[Saved data entries]

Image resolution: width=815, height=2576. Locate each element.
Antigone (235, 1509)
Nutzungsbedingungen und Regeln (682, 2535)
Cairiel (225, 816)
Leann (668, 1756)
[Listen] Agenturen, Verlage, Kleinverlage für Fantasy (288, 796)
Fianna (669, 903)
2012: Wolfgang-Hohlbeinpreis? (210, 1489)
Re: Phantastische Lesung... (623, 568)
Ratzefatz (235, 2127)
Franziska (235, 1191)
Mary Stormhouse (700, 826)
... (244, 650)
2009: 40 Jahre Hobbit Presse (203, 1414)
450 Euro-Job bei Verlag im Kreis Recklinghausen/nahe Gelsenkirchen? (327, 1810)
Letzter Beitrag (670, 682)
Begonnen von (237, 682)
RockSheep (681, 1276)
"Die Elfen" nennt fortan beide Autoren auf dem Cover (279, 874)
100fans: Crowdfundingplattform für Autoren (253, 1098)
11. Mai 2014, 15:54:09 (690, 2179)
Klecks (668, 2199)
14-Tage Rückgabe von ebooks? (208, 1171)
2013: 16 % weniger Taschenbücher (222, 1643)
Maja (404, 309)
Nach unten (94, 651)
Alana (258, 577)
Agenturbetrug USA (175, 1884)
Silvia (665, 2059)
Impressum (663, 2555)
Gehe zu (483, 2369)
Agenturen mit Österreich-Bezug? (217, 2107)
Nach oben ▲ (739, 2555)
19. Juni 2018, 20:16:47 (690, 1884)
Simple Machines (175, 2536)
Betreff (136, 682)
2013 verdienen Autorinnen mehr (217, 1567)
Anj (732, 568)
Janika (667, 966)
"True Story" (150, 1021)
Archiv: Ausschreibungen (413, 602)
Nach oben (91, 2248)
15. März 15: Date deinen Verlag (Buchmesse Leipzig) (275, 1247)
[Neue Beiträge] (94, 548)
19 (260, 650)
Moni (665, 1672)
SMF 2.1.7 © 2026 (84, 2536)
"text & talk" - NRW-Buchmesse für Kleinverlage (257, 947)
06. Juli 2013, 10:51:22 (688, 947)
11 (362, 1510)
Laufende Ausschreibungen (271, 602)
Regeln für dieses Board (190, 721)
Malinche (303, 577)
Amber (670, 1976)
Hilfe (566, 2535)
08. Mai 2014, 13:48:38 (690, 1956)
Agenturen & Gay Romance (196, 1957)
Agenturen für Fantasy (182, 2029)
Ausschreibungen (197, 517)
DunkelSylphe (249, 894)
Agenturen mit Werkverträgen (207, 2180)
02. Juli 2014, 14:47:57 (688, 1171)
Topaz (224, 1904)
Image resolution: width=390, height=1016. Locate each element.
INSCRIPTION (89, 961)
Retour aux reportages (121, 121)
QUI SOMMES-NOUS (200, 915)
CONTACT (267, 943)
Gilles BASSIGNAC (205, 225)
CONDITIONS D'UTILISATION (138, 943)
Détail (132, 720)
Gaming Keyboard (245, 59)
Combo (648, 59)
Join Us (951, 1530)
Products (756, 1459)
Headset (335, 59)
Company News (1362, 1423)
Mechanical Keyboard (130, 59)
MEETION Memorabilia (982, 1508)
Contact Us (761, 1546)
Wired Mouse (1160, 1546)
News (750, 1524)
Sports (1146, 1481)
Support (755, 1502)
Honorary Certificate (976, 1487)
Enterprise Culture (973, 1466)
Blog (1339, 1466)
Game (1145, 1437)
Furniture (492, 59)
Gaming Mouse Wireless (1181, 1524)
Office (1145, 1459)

= TASK DIRECTIONS =
The answer should be an exact copy of the data.

= SOLUTION TO THIS TASK =
Image resolution: width=815, height=2576. Locate each element.
Antigone (235, 1509)
Nutzungsbedingungen und Regeln (682, 2535)
Cairiel (225, 816)
Leann (668, 1756)
[Listen] Agenturen, Verlage, Kleinverlage für Fantasy (288, 796)
Fianna (669, 903)
2012: Wolfgang-Hohlbeinpreis? (210, 1489)
Re: Phantastische Lesung... (623, 568)
Ratzefatz (235, 2127)
Franziska (235, 1191)
Mary Stormhouse (700, 826)
... (244, 650)
2009: 40 Jahre Hobbit Presse (203, 1414)
450 Euro-Job bei Verlag im Kreis Recklinghausen/nahe Gelsenkirchen? (327, 1810)
Letzter Beitrag (670, 682)
Begonnen von (237, 682)
RockSheep (681, 1276)
"Die Elfen" nennt fortan beide Autoren auf dem Cover (279, 874)
100fans: Crowdfundingplattform für Autoren (253, 1098)
11. Mai 2014, 15:54:09 (690, 2179)
Klecks (668, 2199)
14-Tage Rückgabe von ebooks? (208, 1171)
2013: 16 % weniger Taschenbücher (222, 1643)
Maja (404, 309)
Nach unten (94, 651)
Alana (258, 577)
Agenturbetrug USA (175, 1884)
Silvia (665, 2059)
Impressum (663, 2555)
Gehe zu (483, 2369)
Agenturen mit Österreich-Bezug? (217, 2107)
Nach oben ▲ (739, 2555)
19. Juni 2018, 20:16:47 (690, 1884)
Simple Machines (175, 2536)
Betreff (136, 682)
2013 verdienen Autorinnen mehr (217, 1567)
Anj (732, 568)
Janika (667, 966)
"True Story" (150, 1021)
Archiv: Ausschreibungen (413, 602)
Nach oben (91, 2248)
15. März 15: Date deinen Verlag (Buchmesse Leipzig) (275, 1247)
[Neue Beiträge] (94, 548)
19 (260, 650)
Moni (665, 1672)
SMF 2.1.7 © 2026 (84, 2536)
"text & talk" - NRW-Buchmesse für Kleinverlage (257, 947)
06. Juli 2013, 10:51:22 (688, 947)
11 (362, 1510)
Laufende Ausschreibungen (271, 602)
Regeln für dieses Board (190, 721)
Malinche (303, 577)
Amber (670, 1976)
Hilfe (566, 2535)
08. Mai 2014, 13:48:38 (690, 1956)
Agenturen & Gay Romance (196, 1957)
Agenturen für Fantasy (182, 2029)
Ausschreibungen (197, 517)
DunkelSylphe (249, 894)
Agenturen mit Werkverträgen (207, 2180)
02. Juli 2014, 14:47:57 (688, 1171)
Topaz (224, 1904)
Image resolution: width=390, height=1016. Locate each element.
INSCRIPTION (89, 961)
Retour aux reportages (121, 121)
QUI SOMMES-NOUS (200, 915)
CONTACT (267, 943)
Gilles BASSIGNAC (205, 225)
CONDITIONS D'UTILISATION (138, 943)
Détail (132, 720)
Gaming Keyboard (245, 59)
Combo (648, 59)
Join Us (951, 1530)
Products (756, 1459)
Headset (335, 59)
Company News (1362, 1423)
Mechanical Keyboard (130, 59)
MEETION Memorabilia (982, 1508)
Contact Us (761, 1546)
Wired Mouse (1160, 1546)
News (750, 1524)
Sports (1146, 1481)
Support (755, 1502)
Honorary Certificate (976, 1487)
Enterprise Culture (973, 1466)
Blog (1339, 1466)
Game (1145, 1437)
Furniture (492, 59)
Gaming Mouse Wireless (1181, 1524)
Office (1145, 1459)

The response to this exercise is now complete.